Bei der Veröffentlichung der CD mit der ‘Symphonie Fantastique’ von Hector Berlioz notierte ich: « Nach einigen eher unbefriedigenden Veröffentlichungen mit der ‘Symphonie Fantastique’ im Berlioz-Jahr ruft Stanislaw Skrowaczewski mit einer sehr persönlichen und charaktervollen, wenn auch diskutablen Interpretation unser Interesse hervor. Generell benutzt er recht langsame Tempi. Den ersten Satz bringt er so ganz schön in die Schwebe, den zweiten differenziert er in belebender Art und Weise. Auch der dritte Satz wird sehr langsam und erwägend dirigiert, aber nicht, um den Kontrast zu den zwei letzten Sätzen deutlich zu machen, sondern um einen Zustand der Bedrückung zu schildern. Sowohl in der ‘Marche au Supplice’ wie auch in der ‘Nuit de Sabbat’ bleiben die Tempi eher moderat, Mittel der Agogik wie ‘Ritardandi’ und ‘Accelerandi’ werden kaum benutzt. Skrowaczewski orientiert sich letztlich weniger an der Dramatik des literarischen Programms der Symphonie als am inneren Erleben des Künstlers, der dieser Dramatik ausgesetzt ist. Nur ist dieses Erleben ungemein schwermütig und enthält nicht die Nervosität, das Fieberhafte, das doch so charakteristisch für diese Komposition ist.«
Zu den Bartok-Einspielungen (Divertimento Sz 113; Konzert für Orchester Sz 116) schrieb ich: « Stanislaw Skrowaczewski hat die beiden Werke, die er hier dirigiert, vor langer Zeit mit dem Orchester aus Minneapolis für Mercury aufgenommen. Dass er sie jetzt noch einmal auf den Leisten nimmt, liegt wohl daran, dass seine Sicht der zwei Kompositionen anders geworden ist. Er bringt heute (mit den warmen und leuchtenden Farben des Saarbrücker Radio-Symphonieorchesters) mehr Menschlichkeit vor allem in das Konzert für Orchester ein, das man so oft vielleicht zu abstrakt gesehen und gehört hat. Hier ist es voll prallen Lebens, mit Bonhomie, mit Komik, Burleskem und Ironie, wobei die grotesken Züge ebenso wenig ausgespart werden wie die tragischen. Die Anlehnungen an die Foklore sind ebenfalls deutlich herauszuhören und das tänzerische Element wird nicht bloß durch Rhythmik zum Ausdruck gebracht: wir sehen und fühlen auch die Tänzer selbst. Und so entpuppt sich diese Version als eine Synthese einer analytischen Sicht wie jener von Boulez und der ungarisch-nationalistischen von Ivan Fischer. Diese Chemie funktioniert bestens. Eine wichtige CD im Bartok-Katalog! »

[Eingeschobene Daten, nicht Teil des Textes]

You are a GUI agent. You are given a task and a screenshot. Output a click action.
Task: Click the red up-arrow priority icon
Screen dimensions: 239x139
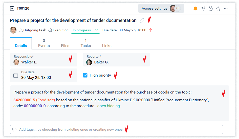click(x=150, y=30)
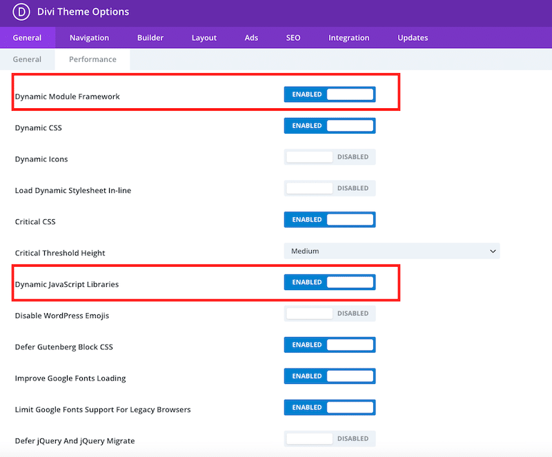Switch to the Performance sub-tab
This screenshot has width=552, height=457.
tap(92, 59)
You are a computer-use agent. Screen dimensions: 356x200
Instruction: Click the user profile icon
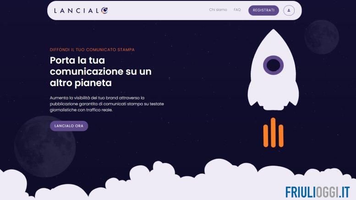click(x=289, y=11)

This box contains all the recordings made by Stanislaw Skrowaczewski for the German label Oehms Classics. It is published at the occasion of the 90th birthday of the conductor. The main characteristic of the performances is a juvenile force, with a lot of very personal accents and tempi.